What we’re talking about here is an open learning standard. It’s open as the standard will be publicly available. It will also be revisable by the community. It’s a learning standard because it applies to educational activities and resources. It may also become somewhat of a technical standard depending upon the consensus around, for example, metadata. However, we’re interested in the ‘spirit’ rather than the letter of the law.

ISO, the International Organization for Standardization, defines a standard in the following way:

A standard is a document that provides requirements, specifications, guidelines or characteristics that can be used consistently to ensure that materials, products, processes and services are fit for their purpose.

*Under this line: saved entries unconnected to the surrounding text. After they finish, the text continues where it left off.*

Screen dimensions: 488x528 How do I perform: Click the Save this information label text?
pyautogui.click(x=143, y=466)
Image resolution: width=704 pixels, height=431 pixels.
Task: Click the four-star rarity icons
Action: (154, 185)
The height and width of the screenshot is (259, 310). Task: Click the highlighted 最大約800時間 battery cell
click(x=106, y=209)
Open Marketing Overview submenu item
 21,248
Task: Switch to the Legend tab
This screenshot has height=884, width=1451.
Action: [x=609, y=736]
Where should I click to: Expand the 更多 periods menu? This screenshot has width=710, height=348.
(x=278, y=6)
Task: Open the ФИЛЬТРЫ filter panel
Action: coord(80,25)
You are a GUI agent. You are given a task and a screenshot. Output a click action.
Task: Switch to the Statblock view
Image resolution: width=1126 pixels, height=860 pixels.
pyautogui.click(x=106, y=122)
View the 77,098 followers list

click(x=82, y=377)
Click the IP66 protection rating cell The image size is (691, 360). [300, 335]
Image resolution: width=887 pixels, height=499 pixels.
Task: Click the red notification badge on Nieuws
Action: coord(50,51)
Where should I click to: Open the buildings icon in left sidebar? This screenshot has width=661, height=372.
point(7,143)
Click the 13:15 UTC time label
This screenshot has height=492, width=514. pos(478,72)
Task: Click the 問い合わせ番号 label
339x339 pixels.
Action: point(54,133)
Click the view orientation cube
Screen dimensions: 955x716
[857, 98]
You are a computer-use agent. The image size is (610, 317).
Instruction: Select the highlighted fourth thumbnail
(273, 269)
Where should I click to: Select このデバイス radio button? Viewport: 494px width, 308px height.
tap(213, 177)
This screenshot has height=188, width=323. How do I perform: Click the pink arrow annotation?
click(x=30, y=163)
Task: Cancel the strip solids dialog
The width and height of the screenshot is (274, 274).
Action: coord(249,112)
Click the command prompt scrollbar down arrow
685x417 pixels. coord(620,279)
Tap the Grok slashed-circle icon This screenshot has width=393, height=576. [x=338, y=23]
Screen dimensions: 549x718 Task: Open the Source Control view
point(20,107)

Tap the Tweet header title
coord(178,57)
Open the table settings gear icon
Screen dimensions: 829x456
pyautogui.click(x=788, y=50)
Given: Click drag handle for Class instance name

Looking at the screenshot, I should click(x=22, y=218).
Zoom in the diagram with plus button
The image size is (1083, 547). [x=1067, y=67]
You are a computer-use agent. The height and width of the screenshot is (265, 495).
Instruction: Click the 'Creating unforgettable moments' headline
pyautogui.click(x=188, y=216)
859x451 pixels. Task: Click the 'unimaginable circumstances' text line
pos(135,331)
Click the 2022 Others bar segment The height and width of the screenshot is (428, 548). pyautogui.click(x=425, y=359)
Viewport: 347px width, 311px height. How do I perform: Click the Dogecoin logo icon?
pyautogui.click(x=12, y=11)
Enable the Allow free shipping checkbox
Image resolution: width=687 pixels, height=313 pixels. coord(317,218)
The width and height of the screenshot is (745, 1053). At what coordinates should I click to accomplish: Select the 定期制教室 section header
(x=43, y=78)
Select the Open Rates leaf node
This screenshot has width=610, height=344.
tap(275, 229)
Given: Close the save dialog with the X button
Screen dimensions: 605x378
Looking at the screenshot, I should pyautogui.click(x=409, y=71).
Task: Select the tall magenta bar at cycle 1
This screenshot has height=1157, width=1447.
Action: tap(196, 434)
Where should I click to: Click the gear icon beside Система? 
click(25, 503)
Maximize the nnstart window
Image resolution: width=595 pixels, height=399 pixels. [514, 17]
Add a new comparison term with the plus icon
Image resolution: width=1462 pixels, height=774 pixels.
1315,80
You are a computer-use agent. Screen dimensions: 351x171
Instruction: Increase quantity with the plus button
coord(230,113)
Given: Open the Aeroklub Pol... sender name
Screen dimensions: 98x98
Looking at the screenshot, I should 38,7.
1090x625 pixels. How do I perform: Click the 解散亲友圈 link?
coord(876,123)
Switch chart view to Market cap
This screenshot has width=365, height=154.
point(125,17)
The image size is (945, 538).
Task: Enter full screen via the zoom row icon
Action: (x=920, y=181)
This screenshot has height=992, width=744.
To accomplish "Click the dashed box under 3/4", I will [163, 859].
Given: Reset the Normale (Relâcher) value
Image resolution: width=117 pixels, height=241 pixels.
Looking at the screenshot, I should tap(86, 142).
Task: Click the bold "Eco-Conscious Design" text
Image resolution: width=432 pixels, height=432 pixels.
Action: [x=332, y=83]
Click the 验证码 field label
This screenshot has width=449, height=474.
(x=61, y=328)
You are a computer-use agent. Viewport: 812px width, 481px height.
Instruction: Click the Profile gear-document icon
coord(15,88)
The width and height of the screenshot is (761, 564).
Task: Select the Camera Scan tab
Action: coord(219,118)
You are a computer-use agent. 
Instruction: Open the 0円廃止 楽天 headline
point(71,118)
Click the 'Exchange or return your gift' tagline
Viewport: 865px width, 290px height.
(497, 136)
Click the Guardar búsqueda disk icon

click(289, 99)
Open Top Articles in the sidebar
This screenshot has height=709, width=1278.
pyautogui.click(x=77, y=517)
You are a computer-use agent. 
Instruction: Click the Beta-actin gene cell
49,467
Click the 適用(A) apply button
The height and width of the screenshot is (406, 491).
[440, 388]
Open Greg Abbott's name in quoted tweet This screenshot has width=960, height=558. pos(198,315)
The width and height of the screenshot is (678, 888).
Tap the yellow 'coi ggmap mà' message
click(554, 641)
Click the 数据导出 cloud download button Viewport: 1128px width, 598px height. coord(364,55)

Standards are effectively about co-ordination. Mozilla fully recognizes and values learner choice while recognizing much unnecessary duplication of effort. We want to build towards a common goal and hope others will join us.

In declaring this as a ‘standard’ it marks out this work as important, as something that a significant number of people believe is important enough to co-ordinate their efforts around. We are building what we hope will be a canonical framework to which organisations can choose to align. This framework is the the result of ongoing consultation and consensus within the community. It will evolve as the Web evolves.

Creating an open learning standard for Web Literacy ensures consistency of experience to the learner. It allows the learner to understand what knowlege, skills and understanding are required not just in one particular context but across the Web.

Mozilla isn’t interested in becoming a regulatory body. This standard is something to which organisations may voluntarily align. However, there is scope through Mozilla’s Open Badges Infrastructure (OBI) for endorsement to provide some kind of enhanced social proof.